Com isso, a Associação Cultural e Inclusão Social (ACIS) que é uma organização composta por agentes culturais, fomentadores da educação cultural, ambiental e economia colaborativa, localizada em Vila de Abrantes, por meio de Nota Pública denunciou a afronta diante dos direitos culturais.

A referida nota aponta a visibilidade do suposto problema, e pressionam as autoridades para garantir respeito e proteção aos direitos de liberdade religiosa e direitos das comunidades tradicionais e periféricas da região, diante dos recursos naturais das dunas de Abrantes.

A referida ONG, atua desde o ano de 2014 e tem como objetivo atuar em questões relacionadas à preservação do meio ambiente (Parque Dunas de Abrantes em Camaçari/BA), mesclando a pauta racial defendendo direitos civis e sociais em comunidades negras periféricas e tradicionais.

A organização procura sensibilizar a opinião pública através de ações na comunidade, campanhas e outros meios. É representada pelo Presidente Marcos Anunciação, a Vice Presidenta Gilda Souza, Secretária Geral Lúcia Silva e pelo Mestre de capoeira The Flash.

Abaixo a descrição da referida Nota Pública.

NOTA PÚBLICA – ACIS

A presente Nota Pública faz-se necessária e de relevância atual, com o intuito de informar ao público em geral sobre os ataques ocorridos, no Distrito de Vilas de Abrantes, à patrimônios da comunidade tradicional que vive no Distrito. As ações perpetradas violam os direitos constitucionais fundamentais dos moradores e moradoras de Abrantes, Camaçari, Bahia. 

De início, destaca-se que A ACIS – Associação Cultural e Inclusão Social -, Pessoa Jurídica de Direito Privado, sem fins lucrativos, atua em Abrantes desde a sua criação, representando interesse coletivo da comunidade tradicional neste Distrito de Camçari/BA, especialmente, no que tange ao resgate cultural, preservação ambiental e fortalecimento da autonomia econômica e social colaborativa. Está qualificada, portanto, em características do processo necessário de construção e consolidação da auto identificação comunitária, estando ciente do entrelaçamento entre as identidades cultural e territorial.

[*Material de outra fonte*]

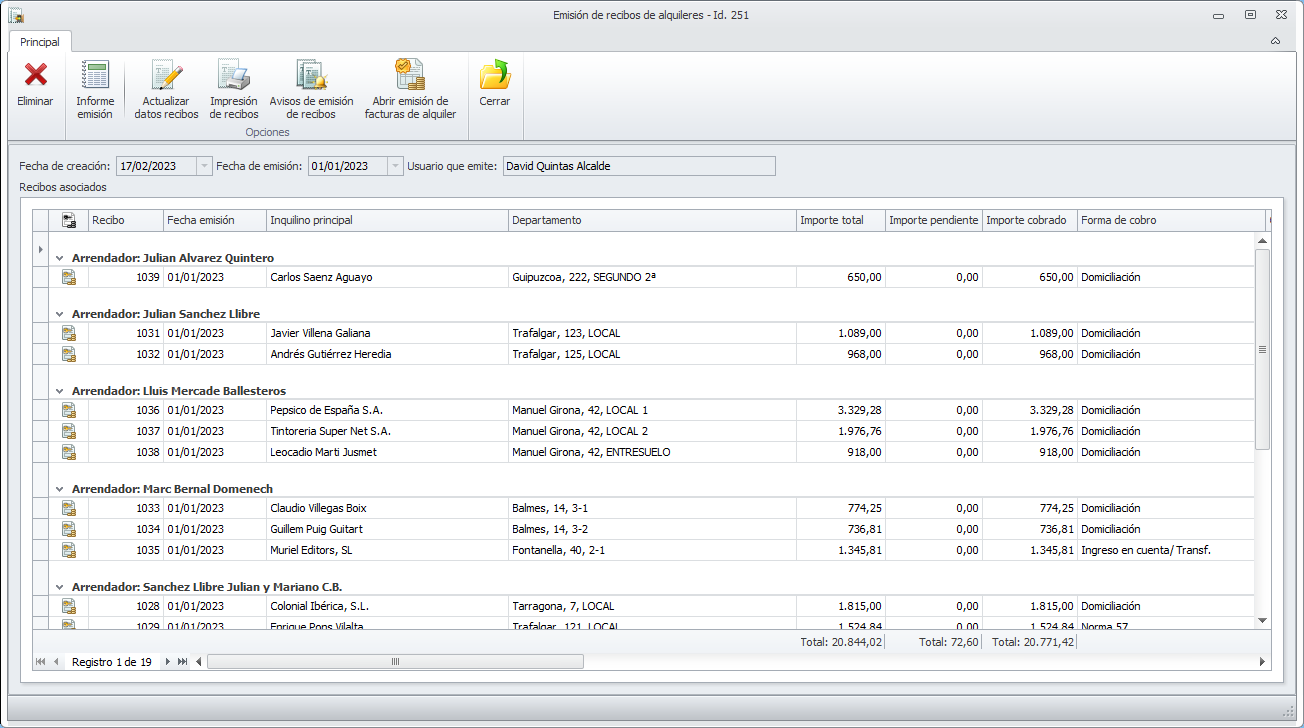1304x728 pixels.
Task: Click receipt icon for row 1039
Action: coord(69,277)
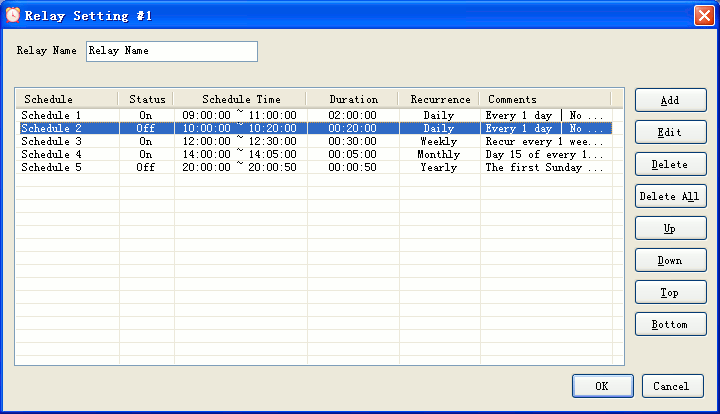Viewport: 720px width, 414px height.
Task: Delete the selected schedule
Action: 670,164
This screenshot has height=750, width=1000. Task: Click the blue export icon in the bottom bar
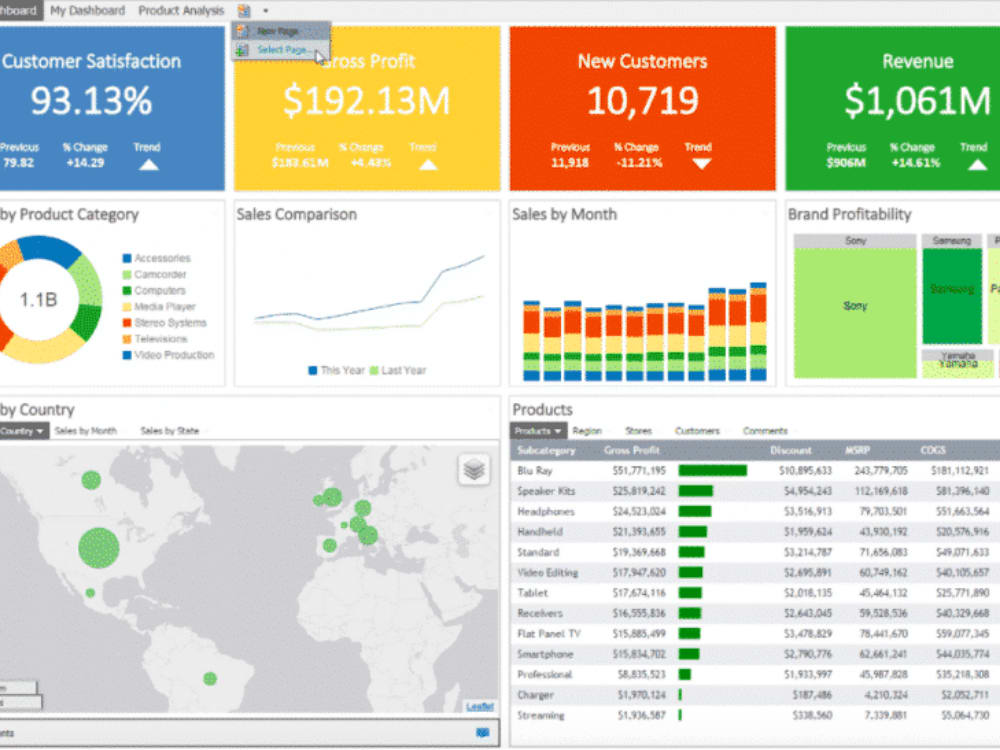click(x=483, y=733)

Assim, historicamente, a ACIS atua em busca da preservação do meio ambiente, notadamente, no que diz respeito ao Parque Municipal Dunas de Abrantes, Área de Proteção Ambiental Joanes-Ipitanga ,  nascente do buraquinho,  chamada de Fonte das Lavadeiras, bem como do patrimônio cultural e religioso, Terreiro de Matriz Africana Ile Axé Omim Toloya e Paróquia do Divino Espírito Santo da Matriz de Abrantes. É papel da Associação Cultural e Inclusão Social, então, proteger esses espaços tradicionais que devem ser preservados, conforme determina a Constituição Federal nos artigos 215, § 1º, 216, II e 225.

Isto posto, impende necessário ressaltar que o Parque Municipal das Dunas de Abrantes é o maior objeto de especulação do poder econômico imobiliário no Distrito de Vilas de Abrantes/Camaçari. Tal situação contrasta com a importância desse ecossistema para o patrimônio ambiental brasileiro, de maneira que foi objeto de estudo minucioso sobre o espaço.

Nesse contexto, é fato grave a recente edificação de estádio de futebol e fonte artificial promovida pela Prefeitura de Camaçari, estando ausentes a identificação de construtora da obra e do responsável técnico. Mais ainda, não houve consulta prévia, nem foi realizado Estudo de Impacto Ambiental na área, a saber a possibilidade de realização de intervenção humana.

A edificação está sendo realizada em área localizada entre as dunas, Fonte do Buraquinho e casas da comunidade, local que dá acesso direto ao Parque das Dunas, ecossistema misto caracterizado por áreas de proteção ambiental e de preservação permanente – APA e APP, respectivamente. Atualmente, a construção se encontra em fase de terraplanagem, o campo que dá acesso à fonte sagrada do Buraquinho foi cercado, com maquinários e funcionários trabalhando, constando do planejamento da obra além de estádio, quadra e espaço de show, com fonte artificial, tudo avaliado na quantia exorbitante

https://www.camacarinoticias.com.br/noticias/18/72139,assinatura-da-ordem-de-servico-da-requalificacao-do-tudao-acontece-quinta.html

 de R$ 3.900.000,00 (três milhões e novecentos mil reais). 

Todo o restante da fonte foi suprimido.